[Recorded information]

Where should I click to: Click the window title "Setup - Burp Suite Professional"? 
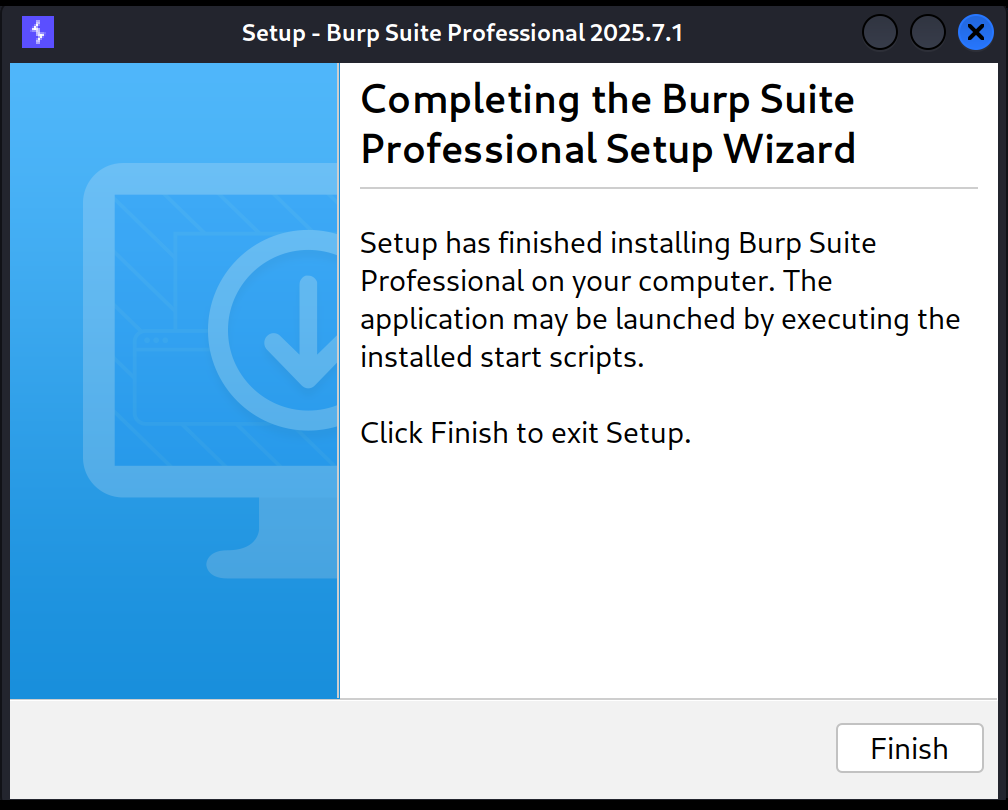pos(462,33)
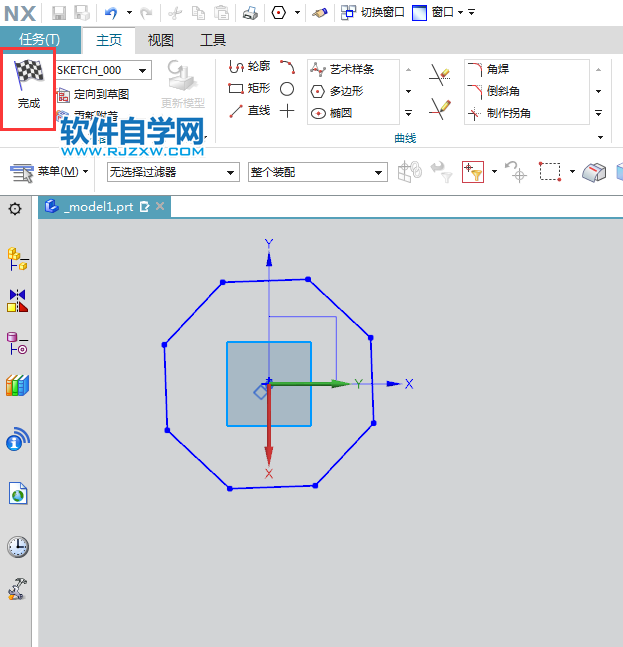Open the SKETCH_000 name dropdown
The width and height of the screenshot is (623, 647).
[144, 70]
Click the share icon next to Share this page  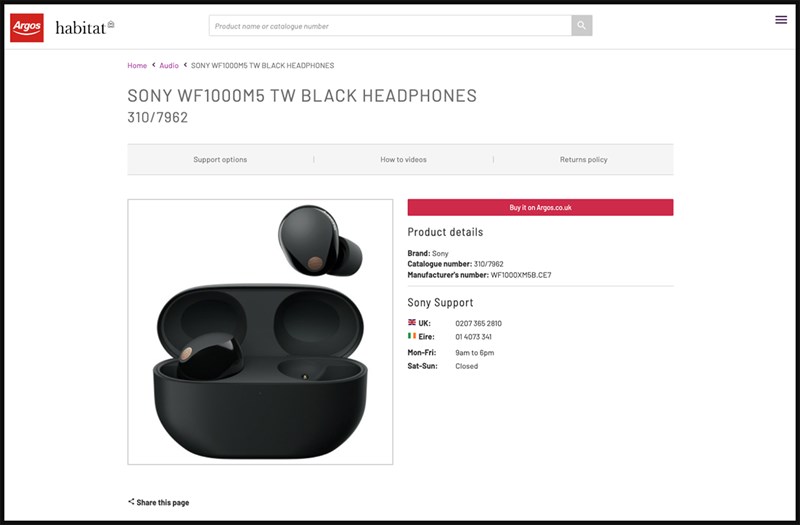coord(131,502)
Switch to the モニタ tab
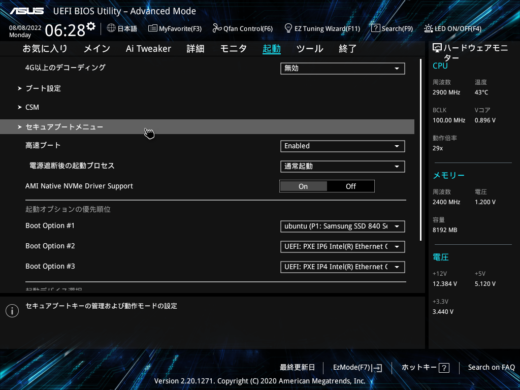 coord(233,49)
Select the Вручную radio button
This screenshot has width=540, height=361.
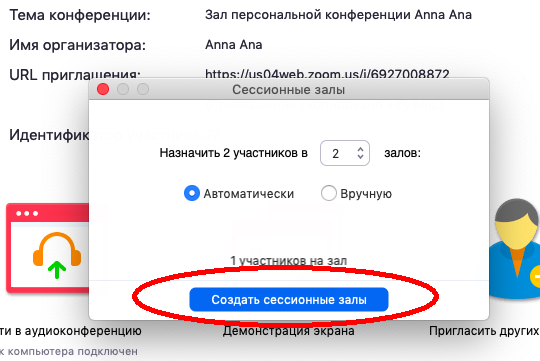pyautogui.click(x=329, y=193)
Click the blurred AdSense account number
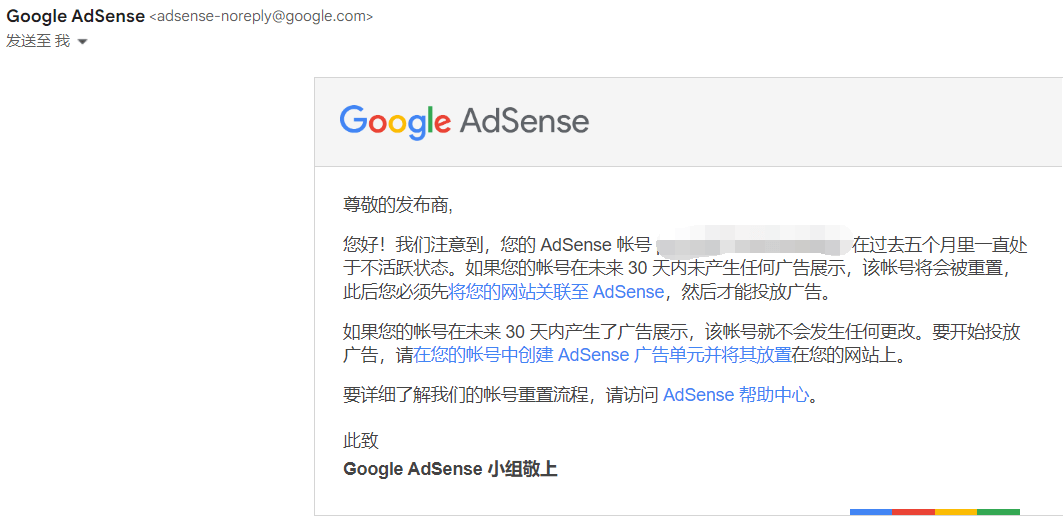The width and height of the screenshot is (1063, 517). 753,245
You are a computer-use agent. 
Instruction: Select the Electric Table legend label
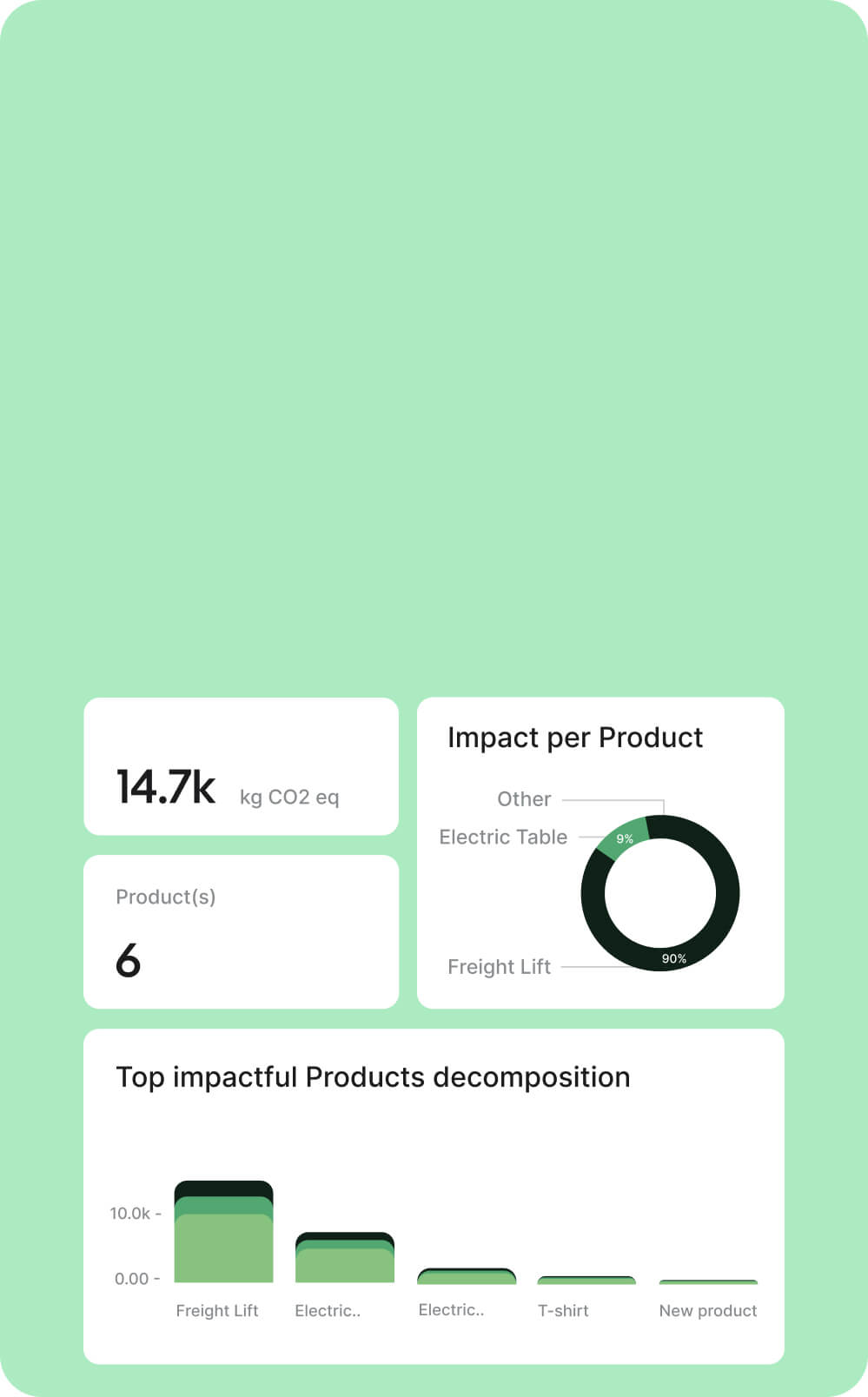[503, 837]
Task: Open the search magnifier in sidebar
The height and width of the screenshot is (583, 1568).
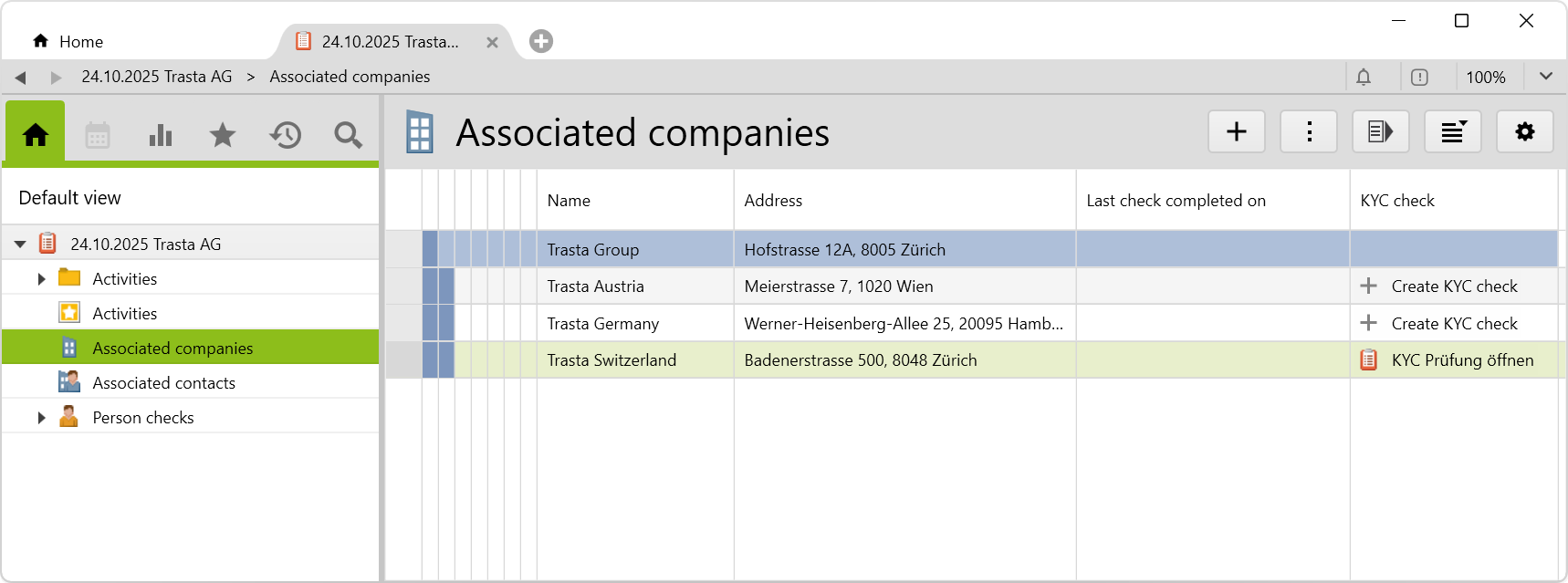Action: [348, 136]
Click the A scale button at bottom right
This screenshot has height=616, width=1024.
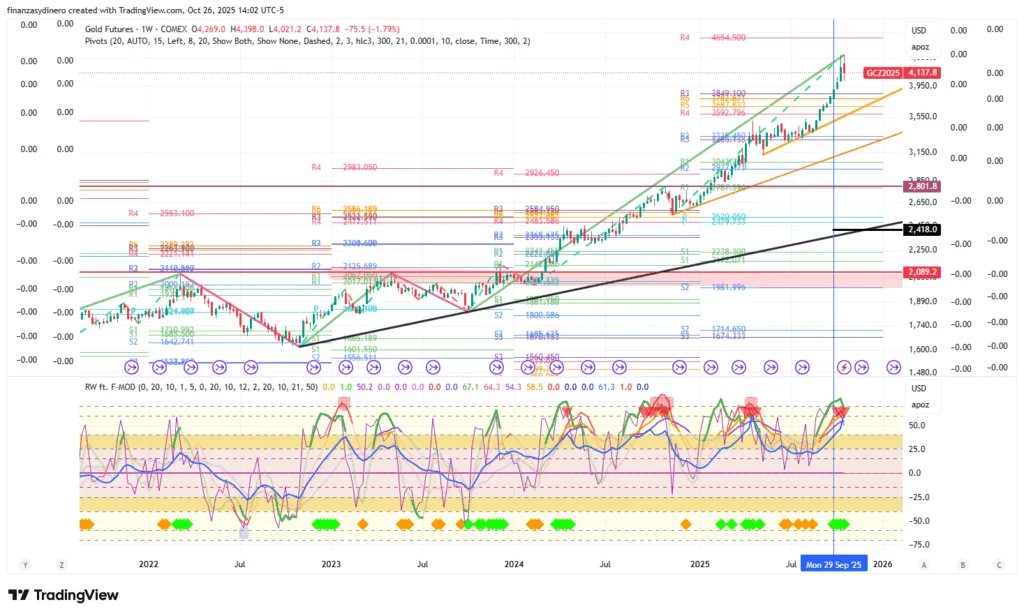tap(924, 565)
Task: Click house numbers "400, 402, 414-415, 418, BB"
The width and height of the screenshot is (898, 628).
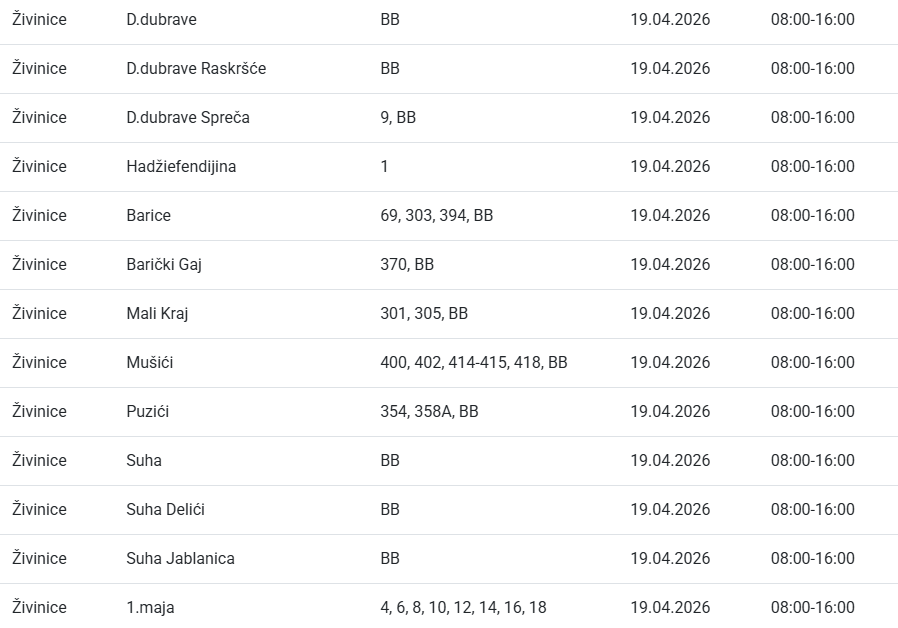Action: coord(473,363)
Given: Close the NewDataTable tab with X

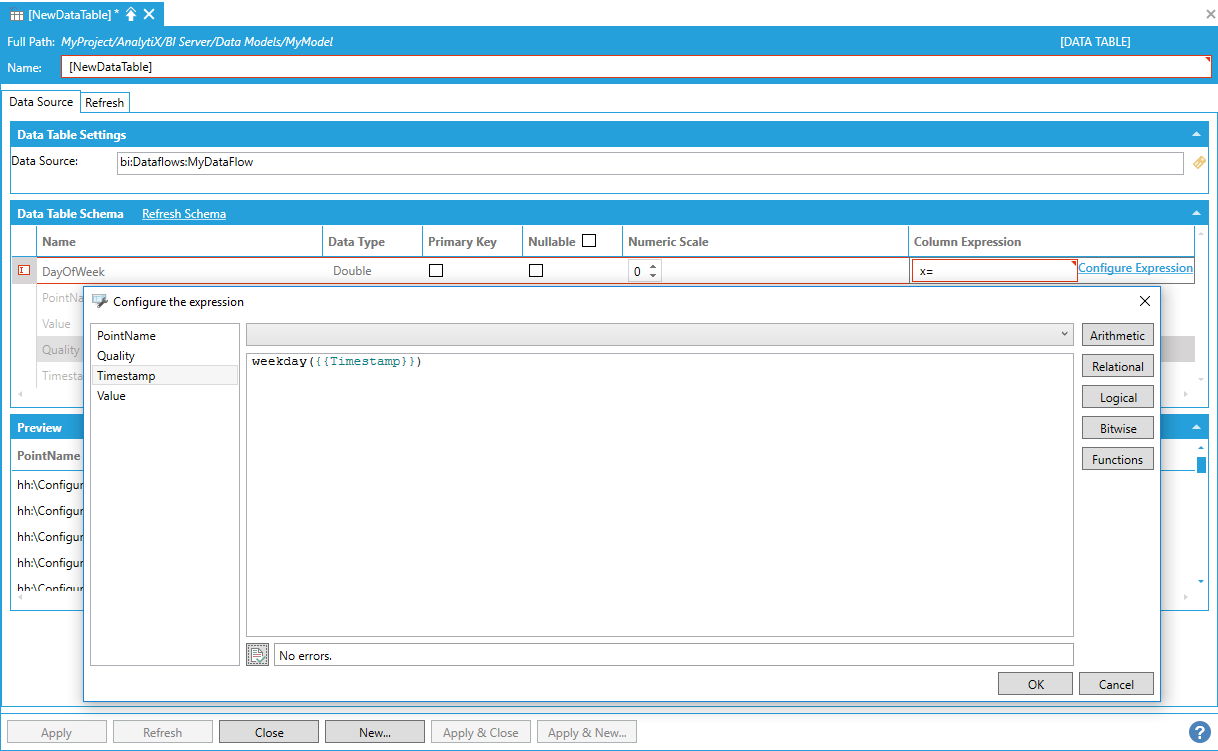Looking at the screenshot, I should point(149,14).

[/Recorded information]

Prompt:
Word for word, please, restate the lines of the listing from the one holding "This screenshot has height=616, width=1024." down to the last line, leaving out any pictures.

Result:
This screenshot has height=616, width=1024.
tap(924, 565)
Task: Click house numbers "400, 402, 414-415, 418, BB"
The width and height of the screenshot is (898, 628).
Action: coord(473,363)
Given: Close the NewDataTable tab with X

Looking at the screenshot, I should point(149,14).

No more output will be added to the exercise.